Les fonds désormais disponibles dans un certain nombre de pays dans le cadre de l’Initiative en faveur des pays pauvres très endettés (PPTE) pourraient également relancer les grands investissements publics en matière de structures hospitalières. « Par exemple, le Burundi a décidé de financer des centres de santé ruraux partout dans le pays… sur fonds propres ! », fait remarquer Benoît Kanyandekwe, architecte et consultant auprès de gouvernements africains dans le cadre de la construction d’hôpitaux.
Le marché est porteur : selon la Société financière internationale (SFI, filiale de la Banque mondiale), l’Afrique aurait besoin de créer, d’ici à dix ans, entre 550 000 et 650 000 nouveaux lits d’hôpitaux. « Chaque année, il n’y a pas plus d’un gros appel d’offres international portant sur l’équipement ou la construction d’un grand hôpital. Les projets de taille plus modeste sont plus nombreux », explique un acteur du secteur.
Manque de rigueur
Construire, équiper ou renouveler un hôpital moderne nécessite de nombreuses compétences techniques. Il faut des architectes et des designers, des spécialistes du bâtiment et des travaux publics, des experts en électromécanique, du personnel chargé de la maintenance et du transfert de technologies… Pour rapprocher tous ces métiers, le marché fait appel à des ensembliers hospitaliers, comme la Société française d’équipement hospitalier (SFEH) et l’espagnol IECSA.

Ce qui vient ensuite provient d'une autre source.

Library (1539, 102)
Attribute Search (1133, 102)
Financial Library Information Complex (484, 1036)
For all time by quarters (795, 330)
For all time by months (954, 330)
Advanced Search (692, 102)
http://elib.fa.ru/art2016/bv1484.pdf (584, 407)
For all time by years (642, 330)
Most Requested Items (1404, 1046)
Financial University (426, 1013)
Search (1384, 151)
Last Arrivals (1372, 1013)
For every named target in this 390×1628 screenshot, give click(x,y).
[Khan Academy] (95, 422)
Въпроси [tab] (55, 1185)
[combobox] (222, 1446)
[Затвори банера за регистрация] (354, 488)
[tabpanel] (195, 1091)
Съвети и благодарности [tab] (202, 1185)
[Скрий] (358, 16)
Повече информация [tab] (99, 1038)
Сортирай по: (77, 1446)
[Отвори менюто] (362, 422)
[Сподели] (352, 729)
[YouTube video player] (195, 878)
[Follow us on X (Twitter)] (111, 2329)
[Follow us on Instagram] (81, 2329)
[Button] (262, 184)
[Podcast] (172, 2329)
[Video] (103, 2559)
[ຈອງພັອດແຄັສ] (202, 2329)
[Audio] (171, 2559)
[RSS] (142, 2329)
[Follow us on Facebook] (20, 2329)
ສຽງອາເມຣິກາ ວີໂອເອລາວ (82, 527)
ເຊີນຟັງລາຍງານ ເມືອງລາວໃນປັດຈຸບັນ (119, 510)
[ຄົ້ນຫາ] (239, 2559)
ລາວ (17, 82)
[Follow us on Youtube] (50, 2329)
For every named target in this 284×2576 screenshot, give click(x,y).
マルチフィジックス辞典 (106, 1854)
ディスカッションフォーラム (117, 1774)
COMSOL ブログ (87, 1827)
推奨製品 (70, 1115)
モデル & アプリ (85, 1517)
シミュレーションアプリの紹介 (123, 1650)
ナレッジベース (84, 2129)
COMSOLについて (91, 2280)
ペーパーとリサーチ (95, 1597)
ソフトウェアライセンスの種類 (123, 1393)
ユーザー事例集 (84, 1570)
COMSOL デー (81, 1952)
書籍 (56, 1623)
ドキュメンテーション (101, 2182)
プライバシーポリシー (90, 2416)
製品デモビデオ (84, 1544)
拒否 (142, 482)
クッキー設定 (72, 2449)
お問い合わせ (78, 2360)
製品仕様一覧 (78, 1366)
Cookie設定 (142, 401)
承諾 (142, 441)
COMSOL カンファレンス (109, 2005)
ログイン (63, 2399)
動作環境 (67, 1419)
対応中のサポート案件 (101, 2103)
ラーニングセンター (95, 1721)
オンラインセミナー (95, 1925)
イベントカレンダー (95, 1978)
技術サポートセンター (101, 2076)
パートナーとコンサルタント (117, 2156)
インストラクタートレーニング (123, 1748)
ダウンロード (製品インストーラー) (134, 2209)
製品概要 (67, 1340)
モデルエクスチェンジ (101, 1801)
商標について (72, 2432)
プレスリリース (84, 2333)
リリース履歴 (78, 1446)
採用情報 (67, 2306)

Le premier a par exemple construit, équipé et livré « clés en main » un hôpital moderne à N’Djamena, en avril 2009. Le second a fourni les hôpitaux de Bata, Mongomo et Ebebiyin, en Guinée équatoriale. Ces dernières années, l’espagnol Makiber a de son côté livré des hôpitaux « clés en main » en Angola, mais aussi équipé des centres de santé et formé les employés au Cameroun. L’ensemblier néerlandais Simed International a construit et réhabilité des structures hospitalières dans des pays aussi divers que la Zambie, l’Érythrée ou la RD Congo.
Quelques ratés témoignent encore d’un certain nombre de difficultés dans le secteur de l’ingénierie hospitalière. En juillet dernier, des fissures profondes dans les murs des services de pédiatrie et de gynécologie de l’hôpital général de Luanda, construit par le chinois China Overseas Engineering Group Company (Covec), ont poussé les autorités à évacuer 150 patients et à s’interroger publiquement sur la dégradation aussi rapide d’un édifice qui a coûté 8 millions de dollars (environ 6 millions d’euros).
« La rigueur et le contrôle au niveau de la maîtrise d’ouvrage manquent. Il y a pourtant le Bureau national d’études techniques et de développement [BNETD, ivoirien mais intervenant dans de nombreux pays africains, NDLR] qui garantit aux États la qualité de la réalisation, en tant qu’assistants maîtres d’ouvrage et contrôleurs. Et puis il y a un certain nombre de gens incompétents qui ne sont pas contrôlés et qui salissent l’industrie », tonne un professionnel du secteur qui souhaite garder l’anonymat.